Hingga proses penanganan berakhir, tidak ditemukan titik api aktif maupun bara api yang tersisa.
Yeremias mengungkapkan operasi pemadaman menghadapi sejumlah hambatan di lapangan.
Selain kondisi geografis berupa kawasan perbukitan yang curam, akses kendaraan menuju titik api juga sangat terbatas sehingga personel harus bekerja ekstra.
Di sisi lain, tiupan angin yang cukup kencang mempercepat penyebaran api, sementara asap tebal mengurangi jarak pandang petugas selama proses pemadaman.
“Luas area kebakaran menjadi tantangan tersendiri. Karena itu kami membagi personel ke beberapa sektor pemadaman dan memprioritaskan titik-titik yang berpotensi memperluas penyebaran api,” katanya.
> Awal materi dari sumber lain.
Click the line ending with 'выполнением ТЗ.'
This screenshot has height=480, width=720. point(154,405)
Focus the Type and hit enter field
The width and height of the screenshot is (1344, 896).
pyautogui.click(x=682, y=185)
Untuk menjaga ketersediaan air selama operasi berlangsung, Damkar mengoptimalkan dukungan mobil suplai air milik BPBD dan PDAM.
Strategi pemadaman dilakukan secara bertahap pada titik-titik prioritas, kemudian dilanjutkan dengan pendinginan dan penyisiran hingga dipastikan tidak ada potensi penyalaan kembali.
Satpol PP Manggarai Barat mengimbau masyarakat agar tidak membuka lahan dengan cara membakar, terutama pada musim kemarau ketika vegetasi kering sangat mudah terbakar.